Primeiro, é preciso uma boa governança e estratégia de articulação e comunicação. Para trazer mudança é preciso que haja engajamento. Uma boa governança, que inclua o governo, setor privado, ONGs e sociedade como um todo é fundamental. A gestão dessa empreitada – que é diferente da governança – pode ser mais ou menos eficiente, caso seja feita pelo setor privado ou organizações da sociedade, mas é preciso uma direção clara e mecanismos de ajuste para que as iniciativas perdurem.

Depois, é necessário estar alinhado com políticas públicas existentes e ter uma estratégia de suporte a políticas futuras. Esse alinhamento passa por parcerias com programas de desenvolvimento rural sustentável e pelo Cadastro Ambiental Rural e seu papel no cumprimento da lei de proteção da vegetação nativa. Nesse caso, o uso de instrumentos econômicos previstos em lei, como pagamento por serviços ambientais, ou o desenvolvimento de soluções baseadas na natureza terá um papel cada vez mais importante na restauração florestal.

Finalmente, para que a restauração tenha continuidade é preciso estabelecer sistemas de monitoramento. Isso começa com o próprio monitoramento do desmatamento e desemboca em relatórios atualizados sobre a restauração.

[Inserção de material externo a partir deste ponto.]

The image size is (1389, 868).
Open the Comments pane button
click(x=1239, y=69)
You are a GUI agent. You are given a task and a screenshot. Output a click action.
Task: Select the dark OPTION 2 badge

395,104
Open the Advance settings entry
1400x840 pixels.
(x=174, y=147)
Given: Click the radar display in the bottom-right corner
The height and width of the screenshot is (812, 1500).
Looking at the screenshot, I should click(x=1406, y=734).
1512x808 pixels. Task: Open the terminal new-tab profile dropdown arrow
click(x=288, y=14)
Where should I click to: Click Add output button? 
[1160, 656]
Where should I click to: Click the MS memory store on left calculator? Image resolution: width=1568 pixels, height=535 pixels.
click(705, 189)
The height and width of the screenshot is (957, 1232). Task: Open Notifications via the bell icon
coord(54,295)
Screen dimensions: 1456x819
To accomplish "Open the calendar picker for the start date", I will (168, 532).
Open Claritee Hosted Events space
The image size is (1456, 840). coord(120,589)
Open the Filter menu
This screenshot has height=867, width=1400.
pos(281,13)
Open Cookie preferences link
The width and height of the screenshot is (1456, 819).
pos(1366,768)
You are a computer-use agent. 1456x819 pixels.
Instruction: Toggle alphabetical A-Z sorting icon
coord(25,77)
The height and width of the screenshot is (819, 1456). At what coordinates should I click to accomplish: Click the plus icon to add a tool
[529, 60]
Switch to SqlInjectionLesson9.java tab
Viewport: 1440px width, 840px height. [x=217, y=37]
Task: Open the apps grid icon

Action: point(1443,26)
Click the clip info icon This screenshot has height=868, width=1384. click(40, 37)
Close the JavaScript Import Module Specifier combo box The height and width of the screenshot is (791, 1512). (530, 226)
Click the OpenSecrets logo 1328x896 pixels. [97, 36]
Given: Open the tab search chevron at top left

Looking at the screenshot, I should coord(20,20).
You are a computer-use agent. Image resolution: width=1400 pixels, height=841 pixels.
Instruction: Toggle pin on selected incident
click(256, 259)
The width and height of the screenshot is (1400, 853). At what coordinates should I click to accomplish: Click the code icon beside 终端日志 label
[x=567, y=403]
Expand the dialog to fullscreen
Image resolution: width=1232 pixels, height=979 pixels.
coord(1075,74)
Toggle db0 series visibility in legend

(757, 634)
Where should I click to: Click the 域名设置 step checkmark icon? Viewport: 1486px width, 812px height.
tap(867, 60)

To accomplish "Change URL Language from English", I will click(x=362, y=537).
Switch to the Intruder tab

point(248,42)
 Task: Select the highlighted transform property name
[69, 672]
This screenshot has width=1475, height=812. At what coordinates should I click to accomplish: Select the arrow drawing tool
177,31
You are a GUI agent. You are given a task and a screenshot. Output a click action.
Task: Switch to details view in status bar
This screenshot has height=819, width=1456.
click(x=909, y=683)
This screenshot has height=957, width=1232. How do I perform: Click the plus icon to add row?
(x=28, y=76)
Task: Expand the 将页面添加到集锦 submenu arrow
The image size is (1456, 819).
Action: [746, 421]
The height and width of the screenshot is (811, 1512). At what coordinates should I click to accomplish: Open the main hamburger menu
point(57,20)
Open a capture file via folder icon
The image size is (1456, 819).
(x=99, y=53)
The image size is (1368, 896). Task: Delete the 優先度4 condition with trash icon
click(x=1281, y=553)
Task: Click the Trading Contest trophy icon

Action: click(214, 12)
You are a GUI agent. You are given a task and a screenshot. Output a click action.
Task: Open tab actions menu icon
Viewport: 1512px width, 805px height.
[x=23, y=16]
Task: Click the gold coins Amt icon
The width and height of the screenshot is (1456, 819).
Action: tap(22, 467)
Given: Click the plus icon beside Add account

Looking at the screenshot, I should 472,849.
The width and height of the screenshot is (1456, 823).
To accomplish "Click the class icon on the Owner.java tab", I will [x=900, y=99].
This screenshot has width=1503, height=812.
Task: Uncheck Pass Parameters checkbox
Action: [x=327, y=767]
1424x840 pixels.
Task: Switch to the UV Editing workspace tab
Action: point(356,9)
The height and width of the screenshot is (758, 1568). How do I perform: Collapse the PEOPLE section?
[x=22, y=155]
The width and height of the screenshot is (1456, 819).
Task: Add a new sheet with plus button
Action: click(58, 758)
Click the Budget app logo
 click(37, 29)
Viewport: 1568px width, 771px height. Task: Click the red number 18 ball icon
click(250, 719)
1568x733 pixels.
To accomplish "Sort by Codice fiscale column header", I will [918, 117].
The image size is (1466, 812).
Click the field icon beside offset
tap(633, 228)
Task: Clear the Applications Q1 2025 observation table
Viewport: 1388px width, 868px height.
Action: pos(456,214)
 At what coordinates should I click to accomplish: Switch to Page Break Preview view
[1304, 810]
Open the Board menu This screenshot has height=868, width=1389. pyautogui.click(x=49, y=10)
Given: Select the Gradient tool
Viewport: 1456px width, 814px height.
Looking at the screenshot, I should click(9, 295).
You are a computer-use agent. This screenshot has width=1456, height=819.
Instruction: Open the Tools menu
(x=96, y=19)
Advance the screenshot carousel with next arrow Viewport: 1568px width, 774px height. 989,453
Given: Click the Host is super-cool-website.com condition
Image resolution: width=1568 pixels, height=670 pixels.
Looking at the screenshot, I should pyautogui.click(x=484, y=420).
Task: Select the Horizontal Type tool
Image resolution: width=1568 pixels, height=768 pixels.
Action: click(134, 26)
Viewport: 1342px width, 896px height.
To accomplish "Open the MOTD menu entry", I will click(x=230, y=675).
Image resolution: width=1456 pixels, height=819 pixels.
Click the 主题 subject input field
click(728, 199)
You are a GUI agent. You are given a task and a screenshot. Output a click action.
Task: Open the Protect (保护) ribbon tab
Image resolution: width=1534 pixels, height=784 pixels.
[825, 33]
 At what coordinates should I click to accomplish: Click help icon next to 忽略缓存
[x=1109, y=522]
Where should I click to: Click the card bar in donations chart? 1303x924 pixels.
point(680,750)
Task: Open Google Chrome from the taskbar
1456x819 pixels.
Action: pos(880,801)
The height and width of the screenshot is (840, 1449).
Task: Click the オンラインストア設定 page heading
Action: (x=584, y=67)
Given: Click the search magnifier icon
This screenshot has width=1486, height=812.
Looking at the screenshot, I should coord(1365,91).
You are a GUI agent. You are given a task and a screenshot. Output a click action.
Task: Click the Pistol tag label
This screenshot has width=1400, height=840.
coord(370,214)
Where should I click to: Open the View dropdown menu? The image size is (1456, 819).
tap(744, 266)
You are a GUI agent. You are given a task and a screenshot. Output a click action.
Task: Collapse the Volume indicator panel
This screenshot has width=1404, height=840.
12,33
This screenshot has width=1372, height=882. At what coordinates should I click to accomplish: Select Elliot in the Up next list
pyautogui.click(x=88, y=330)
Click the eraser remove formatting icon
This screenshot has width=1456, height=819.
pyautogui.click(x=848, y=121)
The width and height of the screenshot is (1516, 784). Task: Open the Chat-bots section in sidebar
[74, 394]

Para citar um exemplo na Mata Atlântica, a Secretaria de Estado do Ambiente e Sustentabilidade (SEAS) do Rio de Janeiro mantém o programa “Olho no verde”. Esse programa garante o monitoramento com imagens em altíssima resolução (50 cm) para detecção de desmatamento; uma espécie de Big Brother ambiental que vai ao ar a cada 15 dias e fiscaliza de forma inteligente a derrubada de até uma árvore de forma ilegal no estado. Por sinal, o estado do Rio de Janeiro é um dos estados da Mata Atlântica onde o desmatamento está praticamente zerado. Sabia disso?

Com relação à restauração, o Pacto pela Restauração da Mata Atlântica e o Observatório Florestal Fluminense, por exemplo, oferecem números atualizados sobre a restauração no bioma. Monitorar a área restaurada é fundamental para que tenhamos uma noção quantitativa do desempenho das iniciativas e sobre o quão perto estamos de atingir as metas estabelecidas para os anos seguintes.

A mensagem, em plena semana do meio ambiente, é de que, mesmo diante de situações adversas, há motivos para comemorarmos. A restauração de áreas antes degradadas vem caminhando a passos largos no Brasil e não só na Mata Atlântica.

Precisamos de uma agenda positiva e inspiradora. Ela nem sempre é notícia, mas não pode ser esquecida. Em alguns anos, as florestas e toda sua riqueza natural estarão ainda mais perto de cada um nós e não só das aventuras de Pedrinho e dos livros de Monteiro Lobato.

*Rafael Loyola é diretor Científico da Fundação Brasileira para o Desenvolvimento Sustentável (FBDS), professor da Universidade Federal de Goiás e membro da Academia Brasileira de Ciências.